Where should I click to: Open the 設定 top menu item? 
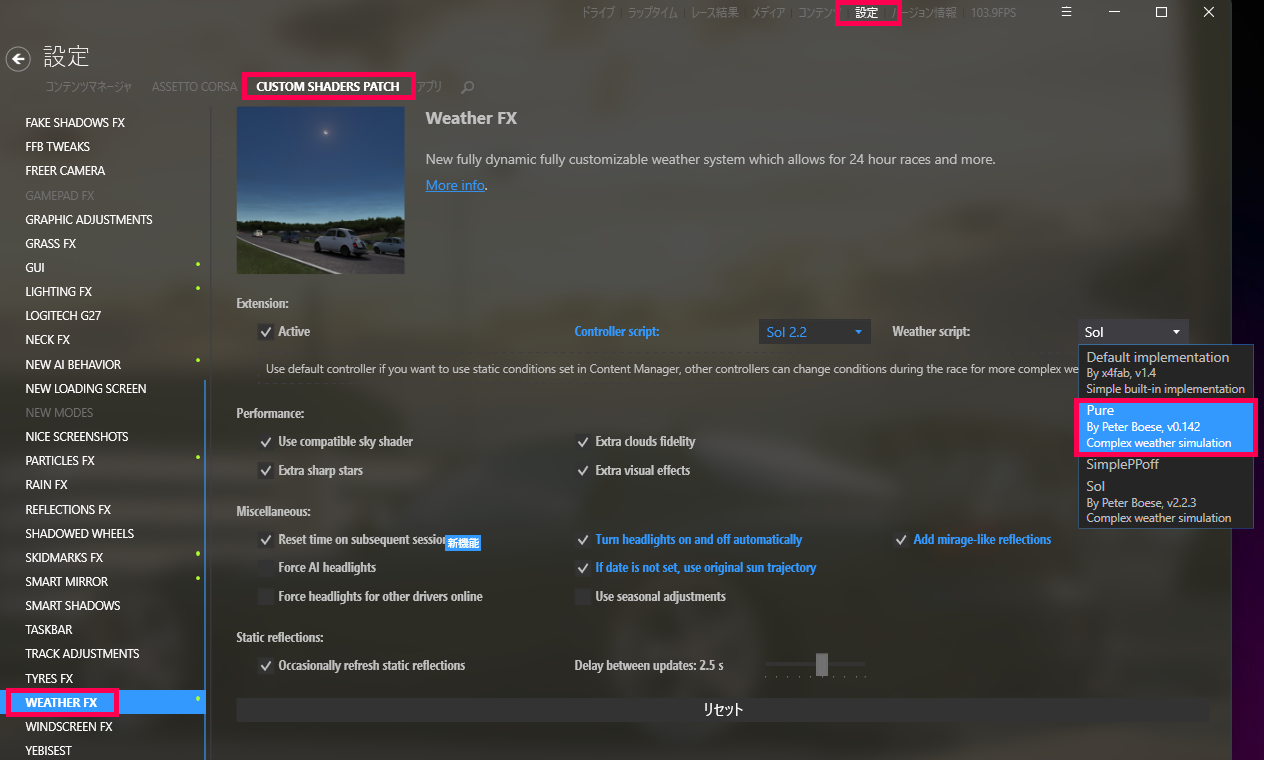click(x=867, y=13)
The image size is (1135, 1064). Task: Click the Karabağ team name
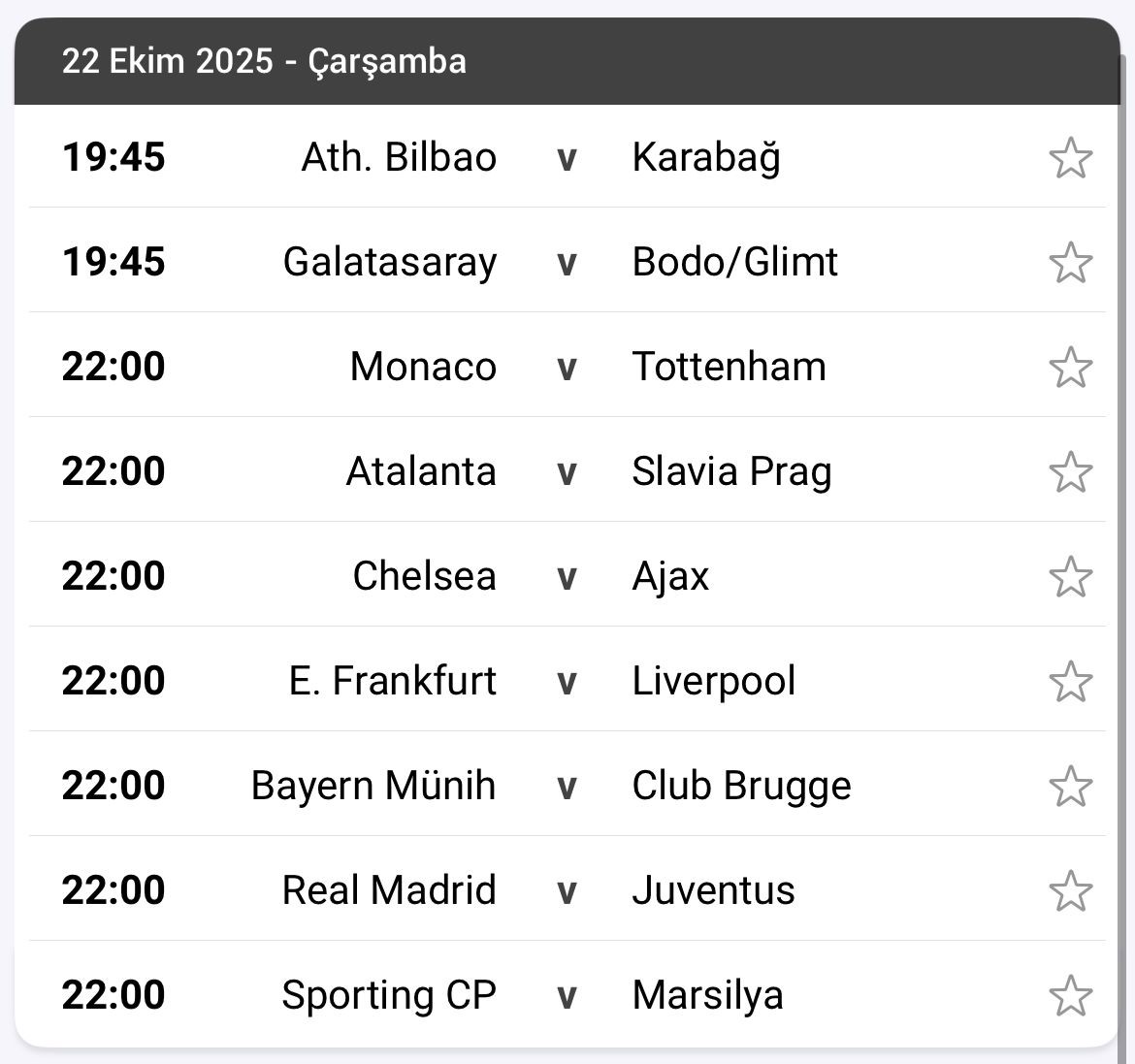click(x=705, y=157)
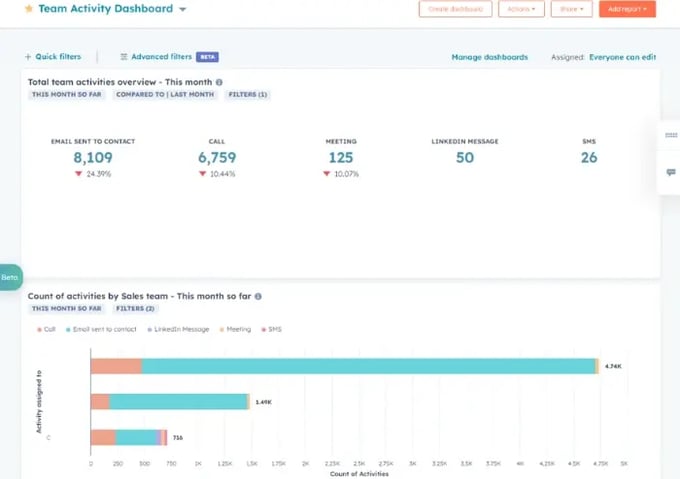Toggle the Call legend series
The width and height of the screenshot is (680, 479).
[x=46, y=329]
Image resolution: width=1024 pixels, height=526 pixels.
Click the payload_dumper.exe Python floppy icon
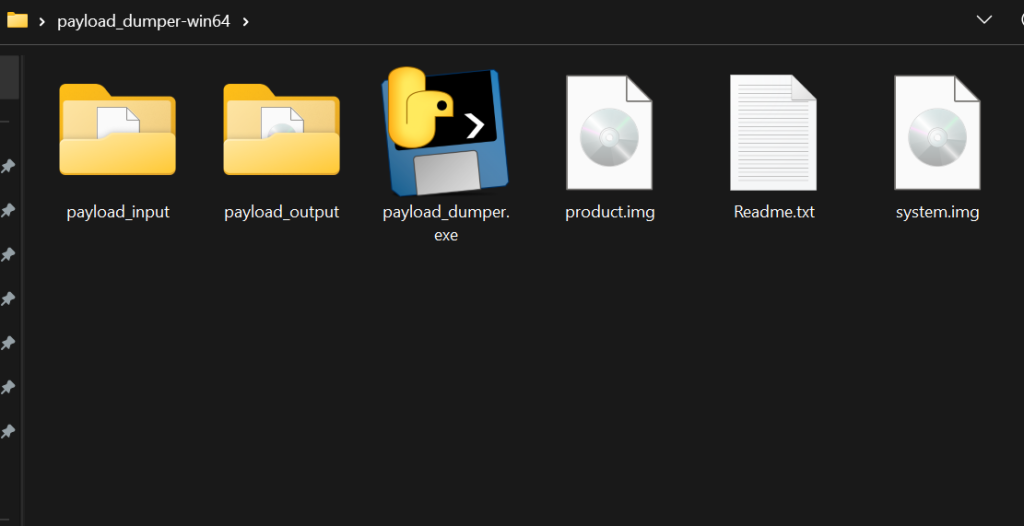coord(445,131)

* * *

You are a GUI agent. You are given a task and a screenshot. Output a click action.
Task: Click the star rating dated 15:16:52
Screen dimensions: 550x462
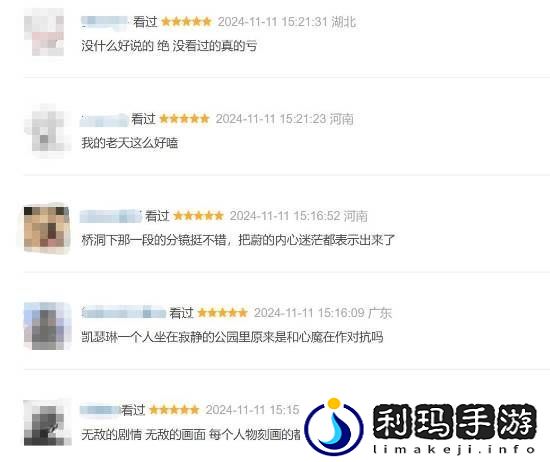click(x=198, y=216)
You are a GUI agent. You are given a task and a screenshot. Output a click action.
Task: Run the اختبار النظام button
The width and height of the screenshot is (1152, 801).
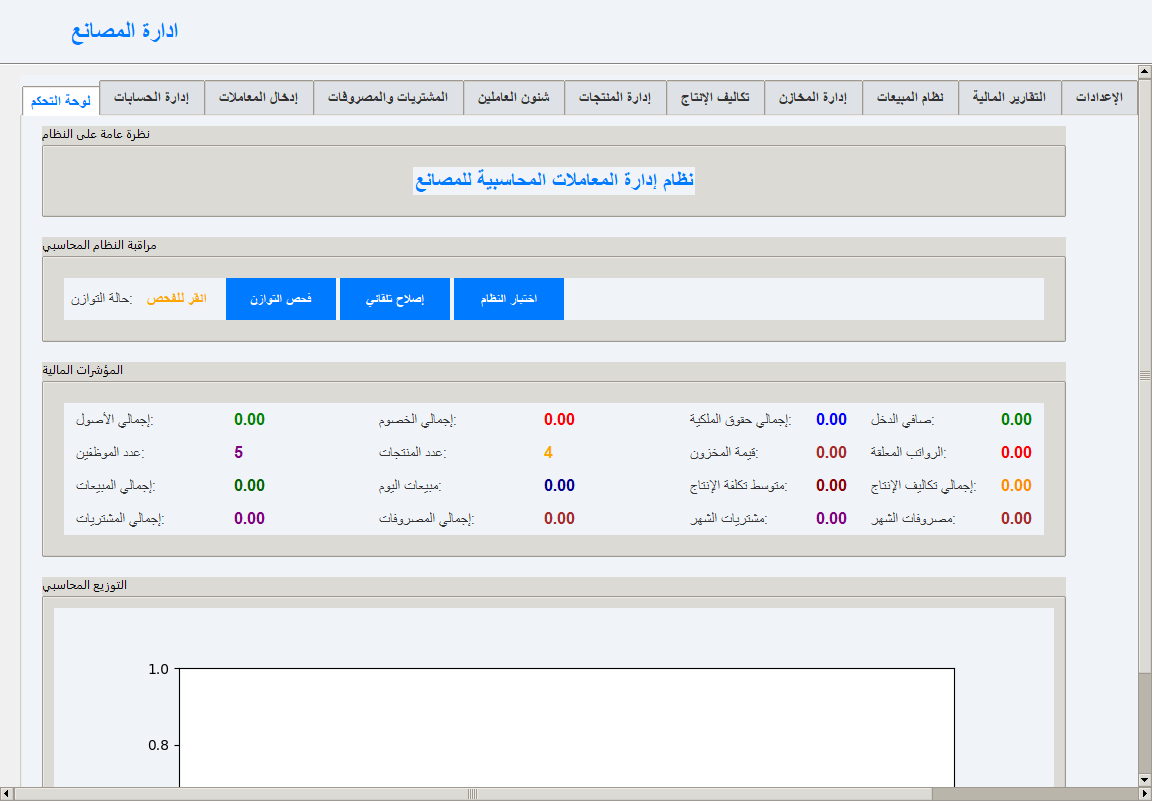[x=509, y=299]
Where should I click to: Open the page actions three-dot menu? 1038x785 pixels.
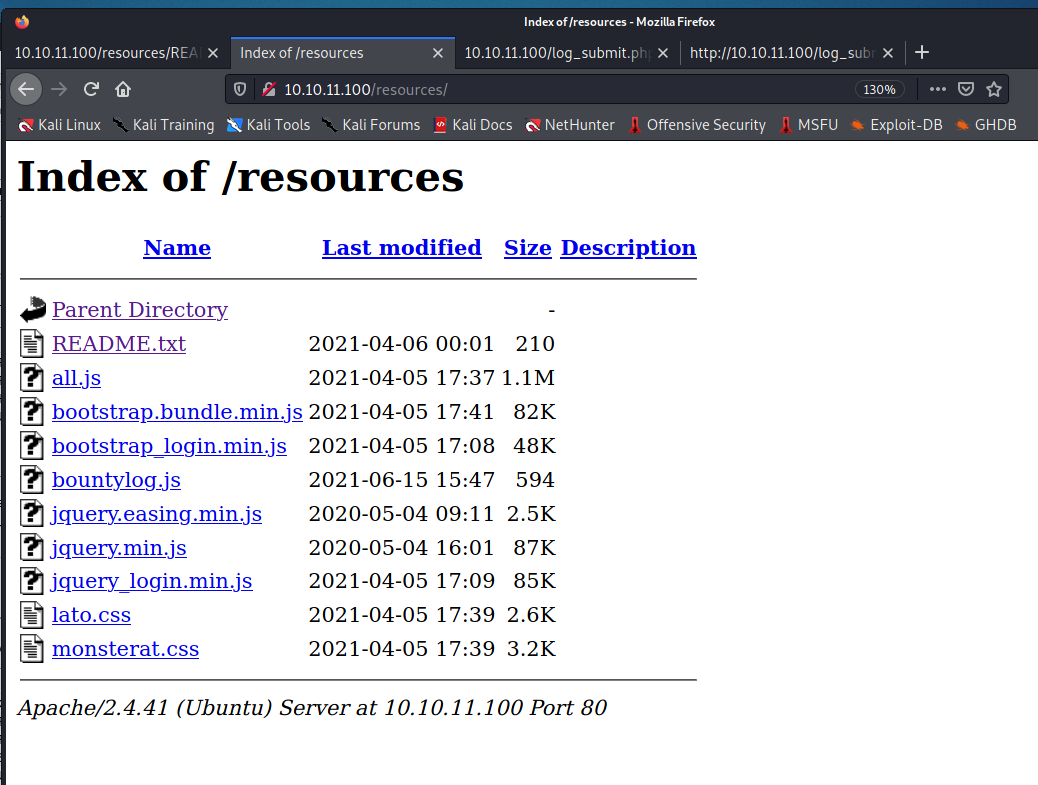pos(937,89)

▶ [BRIEF] After locating the line containing "The image size" in the entries above, return it and every line after it exactly, ending at the line containing "Image resolution: width=1024", without pictures.

▶ [TASK RESPONSE]
The image size is (1135, 1064). Task: Click the Karabağ team name
click(x=705, y=157)
Toggle the Call legend series
The width and height of the screenshot is (680, 479).
[x=46, y=329]
Image resolution: width=1024 pixels, height=526 pixels.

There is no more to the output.